Over ten years ago my family and I made a pilgrimage to Orlando, to an international conference of churches in the jurisdiction we were in at the time. We stayed at a premier hotel and the compound was like a small town. It was surrounded by walls. There were three pools. Our four kids played with the many kids of all the other attendees for a week. Most of the time I did not even know where they were. My son and daughter were up till all hours and I barely paid attention to it. That was because I trusted everyone there. (maybe I shouldn’t have, but I did). The gathering constituted a large body of implicit trust. I think it was very much the same for the holy family.
After a day’s journey Mary and Joseph search for Jesus among family and friends from home. The caravan is large as crowds of people pour out of the city and return to their homes. He is not among them. He is hidden. He cannot be found. Not finding him they return to Jerusalem where they search for the boy. They search for three days.
It could be a literal three days, it could be a figurative three days. The three days harken to the grave, where Christ is hidden after death. The ancient writers were less concerned with the factual detail as they were the significance of the events described and alluded to. Luke is connecting the hiddenness of the boy with the hiddenness of the grave.
Eventually they find him in the Temple, sitting with the Rabbis and men who are listening to the interpretations of the law. And there is the boy Jesus, found, astounding the teachers with his questions and his understanding. And finding him Mary say’s,
Son, why have You done this to us? Look, Your father and I have sought You anxiously.”
49 And He said to them, “Why were you looking for Me? Did you not know that I would have necessarily been about the things of my Father?” 50 But they did not understand the statement which He spoke to them.
In as much as the boy Jesus is hidden from their sight, his divinity is hidden from our sight. We see the boy, but we may not see God. We may see the boy in captivating dialogue with the Rabbis, and we may still not see God. God is hidden, cloaked, in the form of this boy, just as He was cloaked in the form of a child. Just as God is cloaked in the mundane. Just as God is cloaked in your neighbor. Just as God is cloaked in the body of Christ. God is hidden among us.
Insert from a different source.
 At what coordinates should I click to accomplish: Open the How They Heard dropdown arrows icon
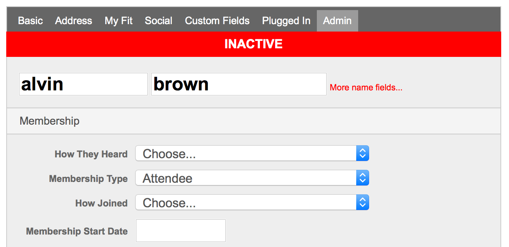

These days I wonder about the hiddenness of the gospel amidst so much noise and opinion. Where is the church? Which is the church? What voice shall I attend? Where is Christ? We have lost him in the crowd. is he among those of my village? Has he returned to the city? I know not where?
No. He is in the temple, in His Father's house, amazing the teachers of the law with His understanding? Where are we to find Him? In the streets? In the crowd? No. We shall find Him in the Father's House.